# New here, New room



## Guest (Apr 23, 2008)

Hi everyone, been reading for awhile, and finally have gotten around to registering and to the point of where I am in need of specific questions answered.

I have an area 11'3"x18'3"x8' to build a home theater/listening room. Maximum dimensions will be 11'x18'3"x8'. Three walls are already in place and I can build a new wall along the length of the room to 11' or less and can build a second inside wall on one of the other interior walls where my screen will be. In the back I have a 4x4 alcove that can be closeted in and will be utilizing this for my equipment rack. I cannot seem to find if there are any dimensions smaller than this that will make a better sounding room as most that I am seeing and listening in at demo rooms are larger? 


I am doing the construction myself and trying to save as much as I can for better speakers and components in the future. 

I really appreciate everyones knowledge on this site.

Jeff


----------



## bpape (Sep 14, 2006)

With that shell to work with, I wouldn't cut it down at all. Keep all the length you can to make seating more comfortable and a better surround experience. 

Bryan


----------



## MatrixDweller (Jul 24, 2007)

I wouldn't say your ratio was too bad to begin with so I wouldn't worry about getting the dimensions perfect. In fact a 18x11x8 room is pretty good and doesn't have too many frequencies close together on ModeCalc. You would just want to strive to avoid dimensions that are multiples of each other like 22x11x8 or 32x16x8. 

I kind of made a mistake when building my HT and my room dimensions are 20'-6" x 10' x 7'-10". I have a stage and a seating riser plus a bunch of bulkheads so ceiling height is different all over the place. I'd say it still sounds pretty good. 

Download ModeCalc from the sticky at the top of this section and give it a whirl.


----------



## Guest (Apr 25, 2008)

Fantastic. I will have some irregularity where the new all is going up to install some recessed lighting and to cover and existing garage door opener that will remain functional. This will be about 18" x 12". I think I will need to cover this with acoustical treatment as the reflections will probably be annoying. 

Started framing today, should have it insulated and rocked by the end of the weekend.

Thanks,
Jeff


----------



## bpape (Sep 14, 2006)

Pictures! We like pictures!

Bryan


----------



## Guest (Apr 25, 2008)

I have a friend who is documenting the whole process and when he sends me pics I will post them up.

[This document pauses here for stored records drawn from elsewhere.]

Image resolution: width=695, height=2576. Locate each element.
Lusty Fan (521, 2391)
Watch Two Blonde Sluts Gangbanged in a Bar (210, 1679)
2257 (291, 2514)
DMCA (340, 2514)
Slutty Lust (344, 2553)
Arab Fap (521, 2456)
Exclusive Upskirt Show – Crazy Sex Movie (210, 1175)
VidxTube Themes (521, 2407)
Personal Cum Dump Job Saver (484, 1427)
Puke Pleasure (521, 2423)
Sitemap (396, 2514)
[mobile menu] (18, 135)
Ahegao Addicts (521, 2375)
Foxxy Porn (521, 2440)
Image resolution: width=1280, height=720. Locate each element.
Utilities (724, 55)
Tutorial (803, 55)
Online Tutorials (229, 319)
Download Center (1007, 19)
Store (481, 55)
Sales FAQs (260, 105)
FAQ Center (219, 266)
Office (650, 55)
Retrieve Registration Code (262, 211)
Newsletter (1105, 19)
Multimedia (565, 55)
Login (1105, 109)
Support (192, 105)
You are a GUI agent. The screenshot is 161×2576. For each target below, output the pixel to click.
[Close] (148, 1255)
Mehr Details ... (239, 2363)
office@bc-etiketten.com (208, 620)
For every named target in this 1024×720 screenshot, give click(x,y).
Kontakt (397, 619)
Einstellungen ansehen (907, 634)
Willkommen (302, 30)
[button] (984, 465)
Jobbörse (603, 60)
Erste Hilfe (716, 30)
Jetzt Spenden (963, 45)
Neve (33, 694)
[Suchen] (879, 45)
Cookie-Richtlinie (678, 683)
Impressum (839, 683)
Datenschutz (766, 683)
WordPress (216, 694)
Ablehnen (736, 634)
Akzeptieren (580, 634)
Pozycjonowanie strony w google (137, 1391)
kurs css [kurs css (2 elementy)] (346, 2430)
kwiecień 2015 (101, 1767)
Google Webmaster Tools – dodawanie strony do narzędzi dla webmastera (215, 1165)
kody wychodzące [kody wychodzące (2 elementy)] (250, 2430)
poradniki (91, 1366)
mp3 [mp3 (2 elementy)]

I have been thinking about putting in a window unit AC in the room. Does anyone have any knowledge of an efficient quiet AC? My mother in law who lives with us complains when the temp drops below 80 in the house.


----------



## bpape (Sep 14, 2006)

Do a Google on 'mini split'. That's what you're looking for. Its more than a window unit but VERY quiet. Lots of people use them in HT evironments. 

Bryan


----------